The market was looking at a 5 per cent drop - and the NODX's better-than-expected showing has led Citigroup's Kit Wei Zheng to see the official first-quarter GDP growth estimate as being likely to be adjusted up, to 2.2 per cent from 2.1 per cent.
But analysts, including Mr Kit, UOB's Francis Tan and OCBC's Selena Ling, say that the NODX's "underlying details" remain soft, despite an estimated 4.1 per cent increase so far for January-April.
"The volatile nature of Singapore's domestic exports suggests we will experience large spikes, as well as dips, but in our view the trend continues to be relatively flat," say ANZ economists Daniel Wilson and Devika Mehndiratta in a brief report.
Last month's growth in the NODX, which came after an 18.5 per cent surge in March, was largely propped up by exceptional strong shipments of non-regular items such as structures of ships and boats and non-electric engines and motors.
The prognosis ahead isn't good either. "Given that contributors continue to come from more transient sectors, we do not rule out declines in upcoming prints," say the ANZ economists.
"For NODX to truly turn the corner, we would need to see global demand take a step up," they say. "However, with China slowing, the US still slowly recovering and the EU and Japan attempting to jumpstart growth, a sharp rebound in NODX is unlikely in 2015."
Adds Ms Ling: "We should not hold our breath for a stronger NODX pick-up in the second quarter as yet, even with the low base in May-June 2014."
Shipments to South Korea and EU were the two top contributors to NODX's growth last month, according to trade promotion agency International Enterprise Singapore. NODX to Korea increased 30.6 per cent, while those to the EU jumped 11.4 per cent.
But NODX to key markets China, the US, Malaysia and Japan fell. Exports to China slipped 5.1 per cent and to the US, 8.3 per cent.
The underlying growth momentum was certainly missing in April. Month on month, the NODX tumbled by a seasonally adjusted 8.7 per cent, after a 23.1 per cent jump in March, according to IE Singapore's latest trade data released on Monday.
The market had expected worst: a 14.8 per cent drop.
April's NODX growth raised the NODX level to S$14.94 billion. IE Singapore attributed the growth to the expansion in the non-electronic NODX. Even though the latter grew just 4.7 per cent, much slower than March's 21.6 per cent, it was enough to outweigh the dip in electronic NODX and keep the overall NODX growing.
The electronic NODX fell 3.8 per cent year on year in April, in contrast to a 10.4 per cent increase in the previous month, dragged down by declines in shipments of integrated circuits, parts of PCs and consumer electronics, according to IE Singapore.

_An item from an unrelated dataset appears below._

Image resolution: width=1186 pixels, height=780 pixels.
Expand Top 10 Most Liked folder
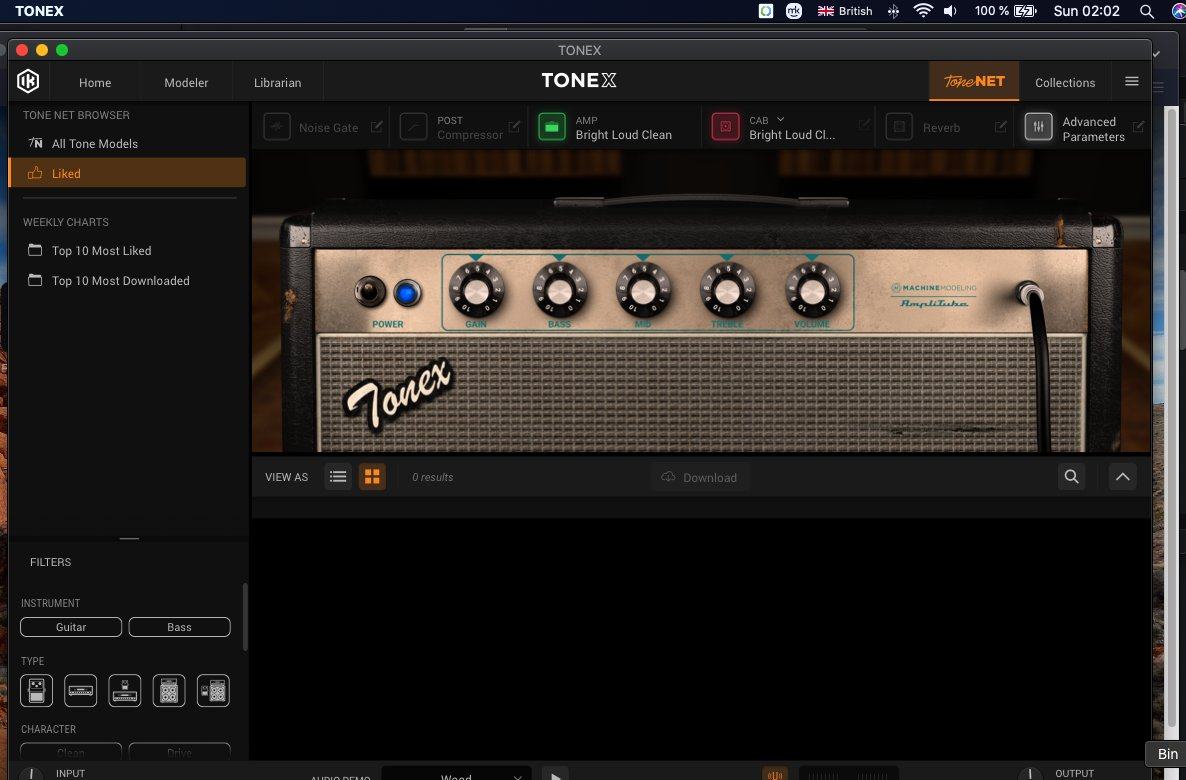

But OCBC's Ms Ling says that improvements in the North American semiconductor book-to-bill ratio suggests that orders could be picking up. This might benefit the electronic NODX down the road.
Non-oil re-exports (NORX), which rose 1.6 per cent in March, fell 1.9 per cent last month, with both the electronic and non-electronic NORX posting falls.
The NORX's dip mirrors regional trade weaknesses, according to Citigroup's Mr Kit.
Chua Hak Bin of Bank of America Merrill Lynch says: "Weak NORX suggests that the gains in transport and storage and wholesale trade in the first quarter may not hold up."